• _Lista de tareas_
- A) Según el fragmento sobre la pospandemia, ¿qué materia enseña Jared Diamond y en qué universidad?
- B) Cita del fragmento sobre la pospandemia el tramo que va desde "Esa parece ser" hasta "parece en entredicho.".

• _Fragmento de origen_
#####
¿Cuáles serán las naciones que sortearán mejor los enormes desafíos del escenario pospandemia, ese que algunos llaman “la nueva normalidad”, y que tiene mucho de nueva y muy poco de normal?
Esa parece ser una de las preguntas que más desvela a los analistas y a los expertos en relaciones internacionales por estos días. También a los gobernantes y protagonistas políticos de todo el mundo; y, por supuesto, a los ciudadanos, que ven con aprehensión cómo el Covid-19 y las medidas extraordinarias adoptadas (o no) para enfrentarla, ponen en riesgo el progreso social acumulado durante las últimas décadas. Ese progreso social que, para muchos de ellos, supuso salir de la pobreza y avizorar, por primera vez en generaciones, un porvenir ostensiblemente mejor que, ahora mismo, parece en entredicho.
Con algo de premonición, Jared Diamond, profesor de geografía de la Universidad de California, analizó en su más reciente libro cómo reaccionan los países en momentos decisivos -los momentos de crisis-, y de qué depende que corran a veces suertes tan distintas, cuando se ven abocados a circunstancias tan excepcionales que pueden imprimir un giro radical a la trayectoria de su historia.
#####
• _Registros proporcionados_
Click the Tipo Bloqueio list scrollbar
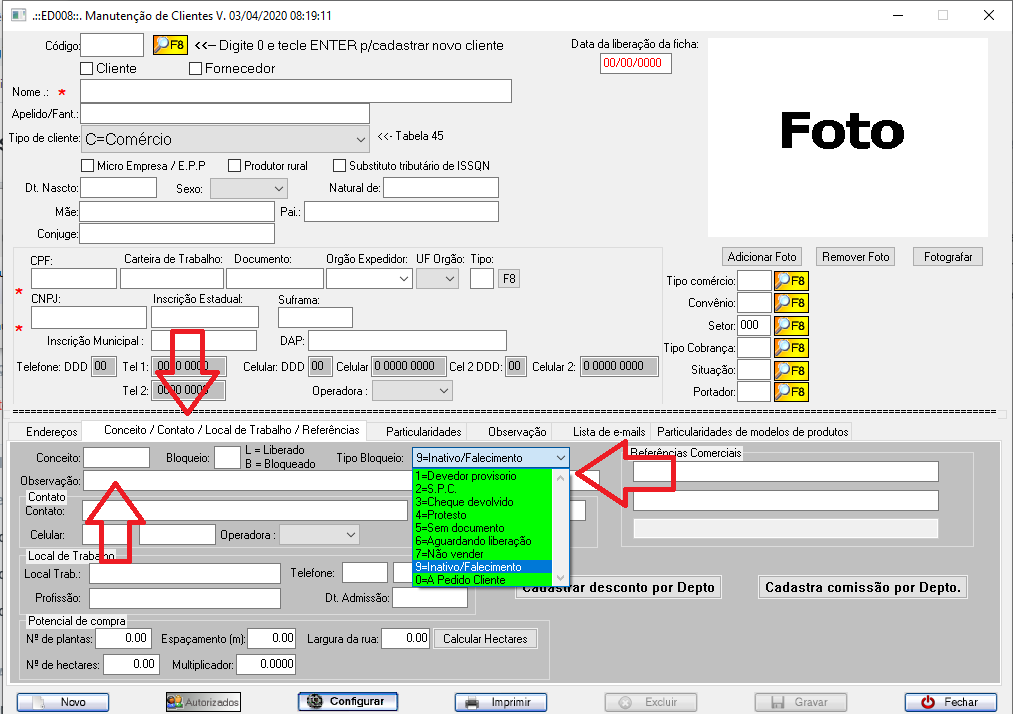 click(561, 525)
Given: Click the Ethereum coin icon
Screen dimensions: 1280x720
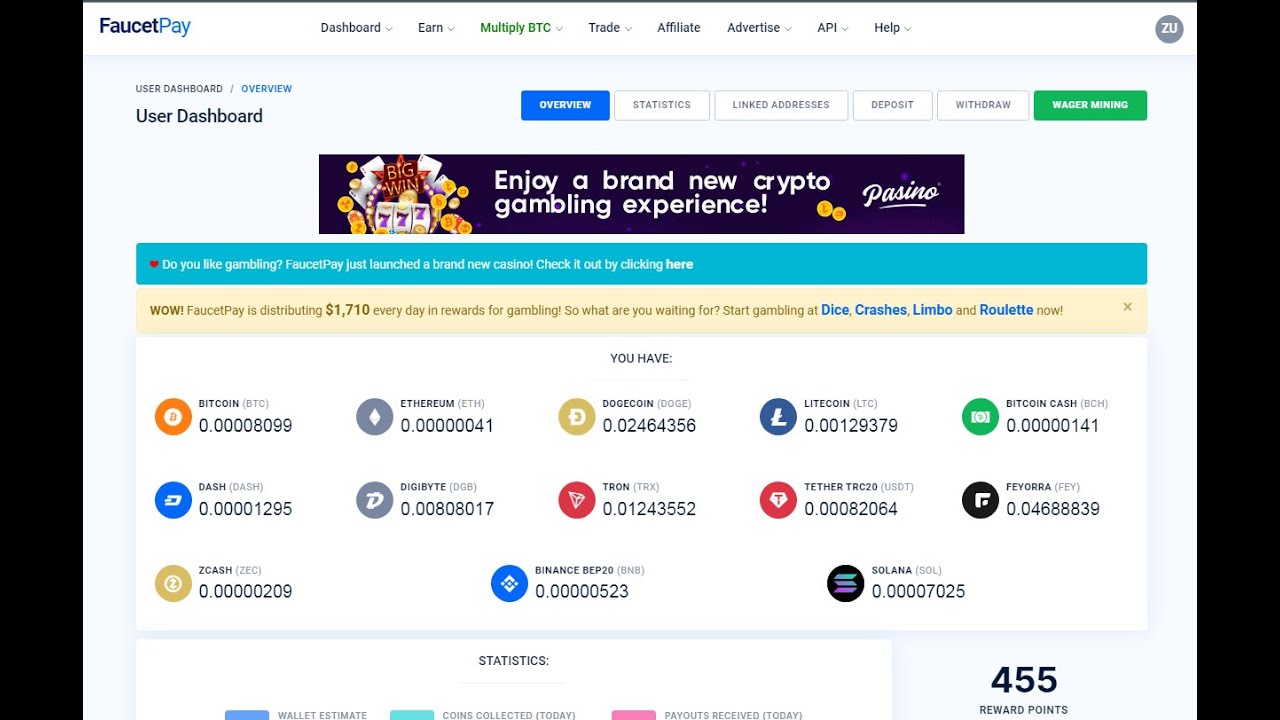Looking at the screenshot, I should click(x=375, y=416).
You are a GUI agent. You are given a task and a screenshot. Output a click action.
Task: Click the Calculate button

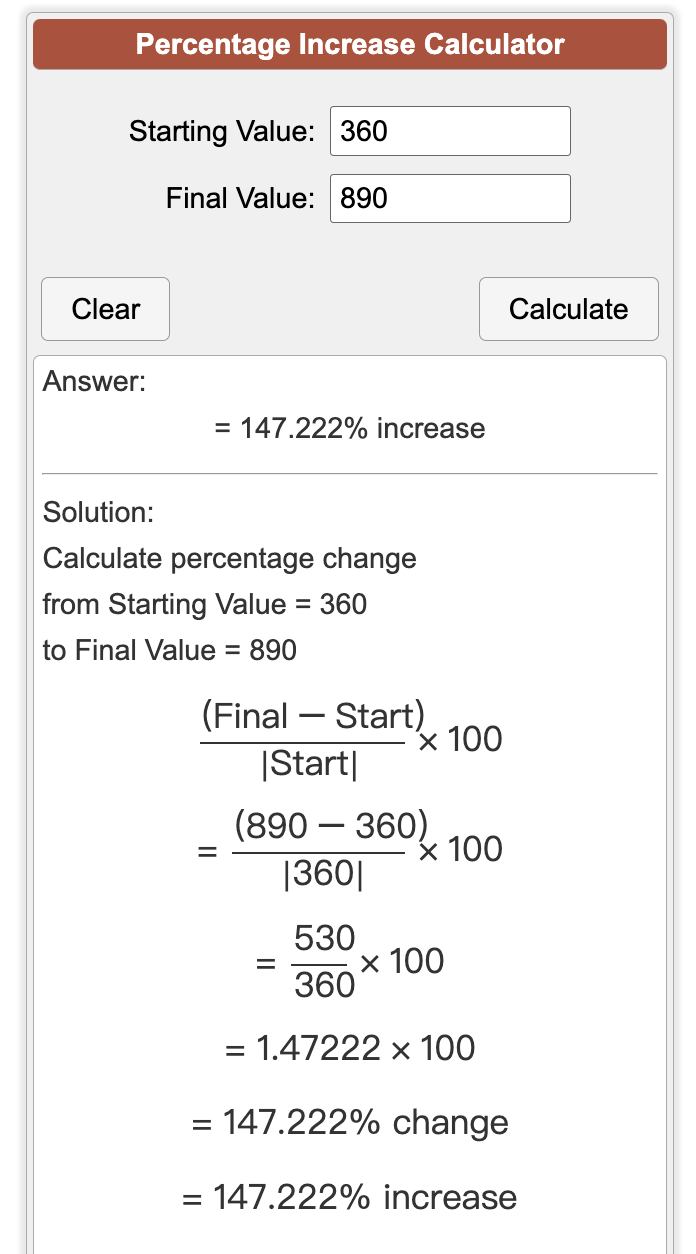coord(569,309)
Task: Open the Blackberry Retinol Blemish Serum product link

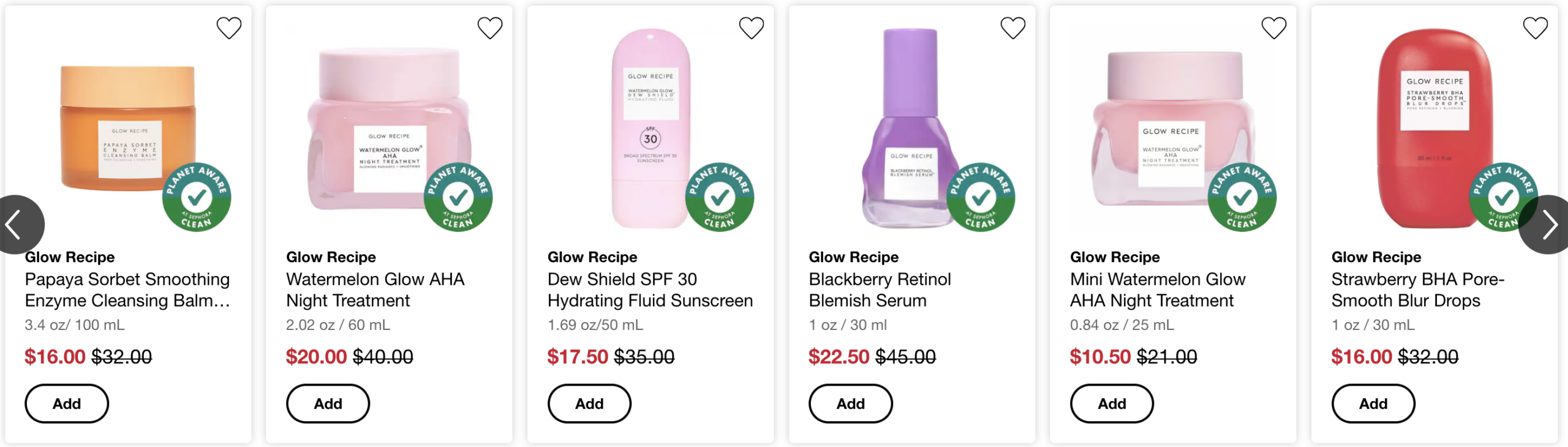Action: point(880,290)
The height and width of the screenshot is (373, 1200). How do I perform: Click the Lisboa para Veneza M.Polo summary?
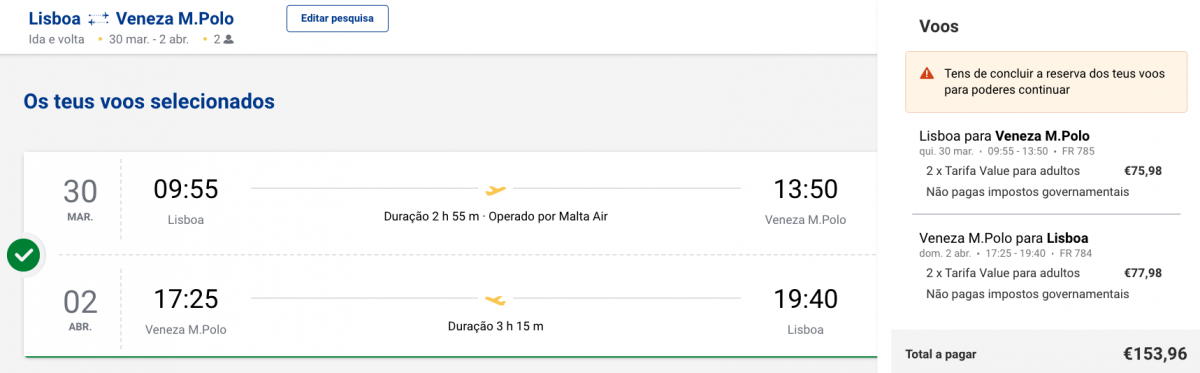pyautogui.click(x=1004, y=136)
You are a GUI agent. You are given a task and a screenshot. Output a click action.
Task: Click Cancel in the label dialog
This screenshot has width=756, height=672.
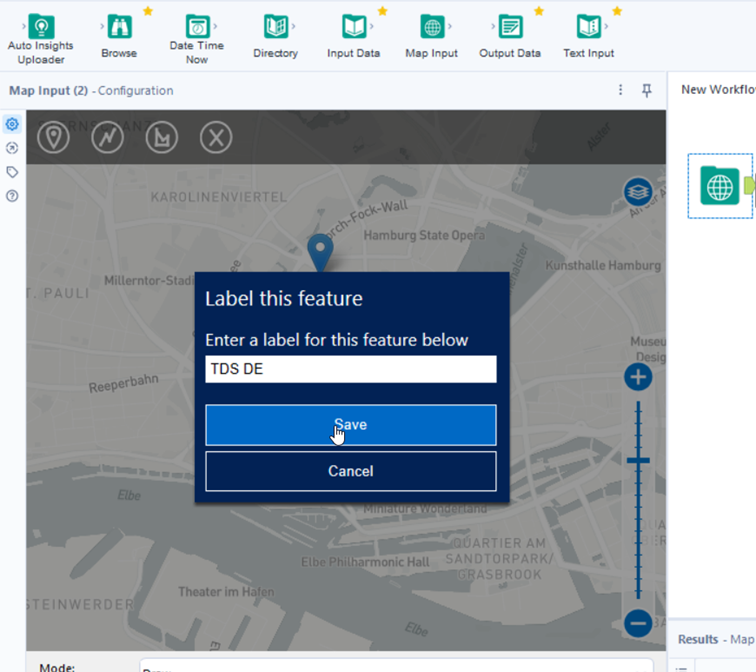tap(350, 471)
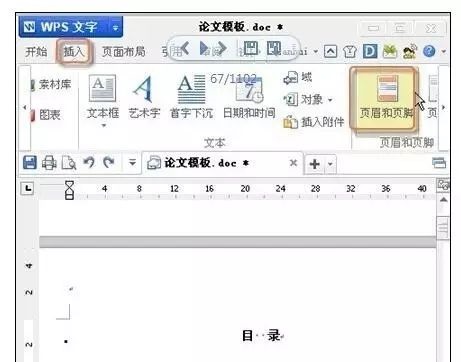The image size is (461, 362).
Task: Click the vertical scrollbar up arrow
Action: 443,200
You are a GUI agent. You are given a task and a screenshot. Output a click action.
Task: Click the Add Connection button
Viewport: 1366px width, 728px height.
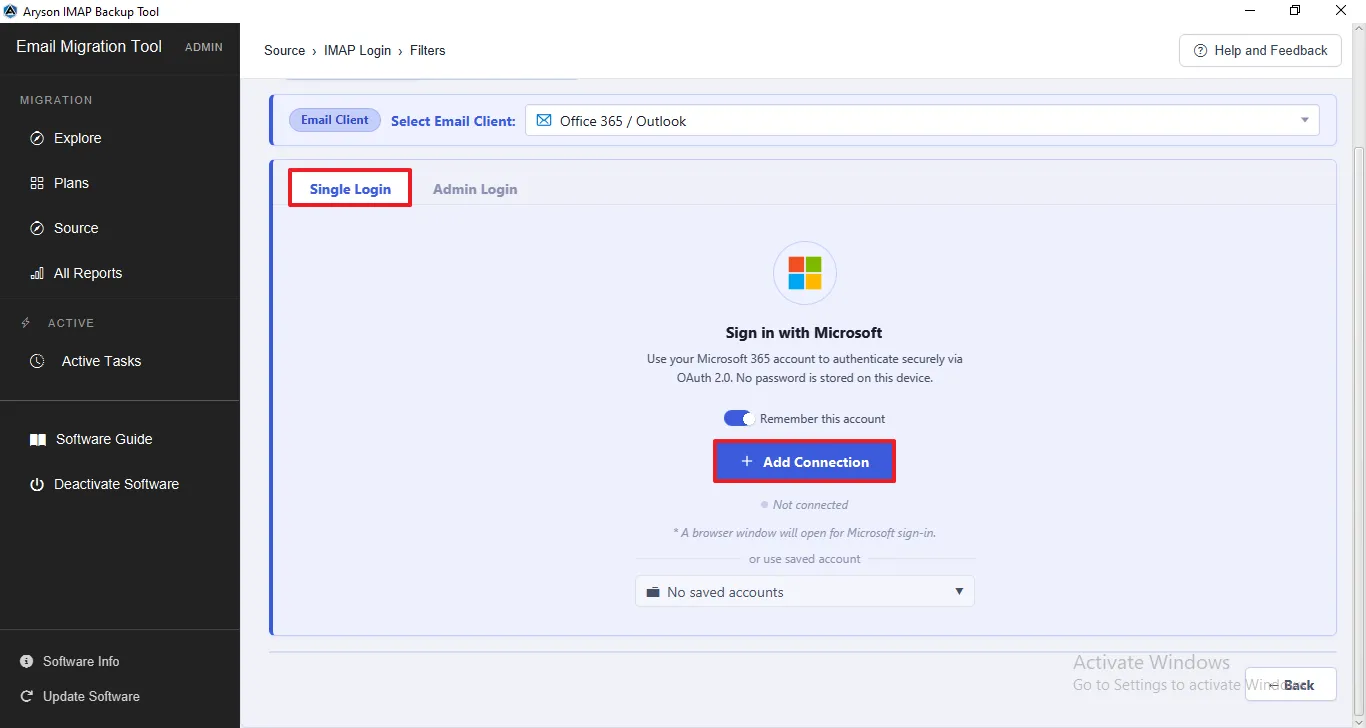tap(804, 462)

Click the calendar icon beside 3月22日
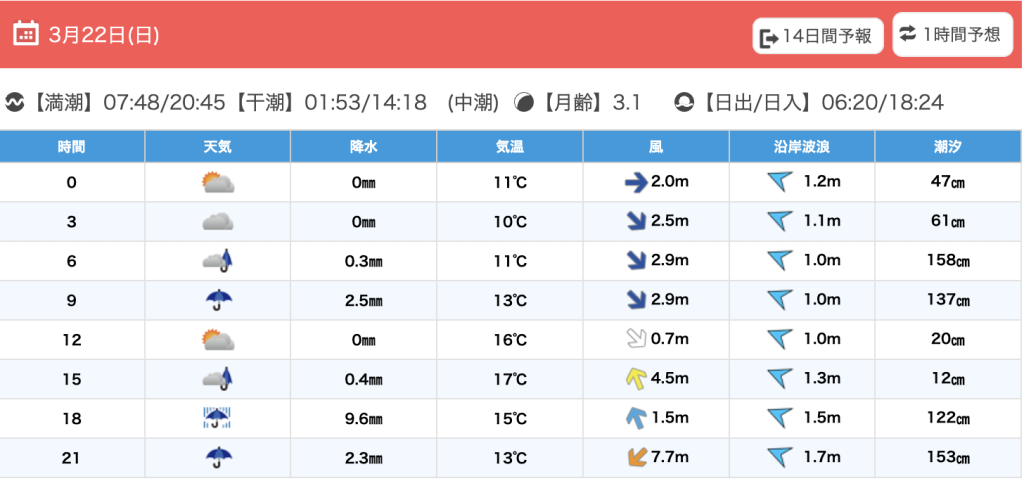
#####
• _Respuestas esperadas_
- A) Geografía, en la Universidad de California.

- B)
Esa parece ser una de las preguntas que más desvela a los analistas y a los expertos en relaciones internacionales por estos días. También a los gobernantes y protagonistas políticos de todo el mundo; y, por supuesto, a los ciudadanos, que ven con aprehensión cómo el Covid-19 y las medidas extraordinarias adoptadas (o no) para enfrentarla, ponen en riesgo el progreso social acumulado durante las últimas décadas. Ese progreso social que, para muchos de ellos, supuso salir de la pobreza y avizorar, por primera vez en generaciones, un porvenir ostensiblemente mejor que, ahora mismo, parece en entredicho.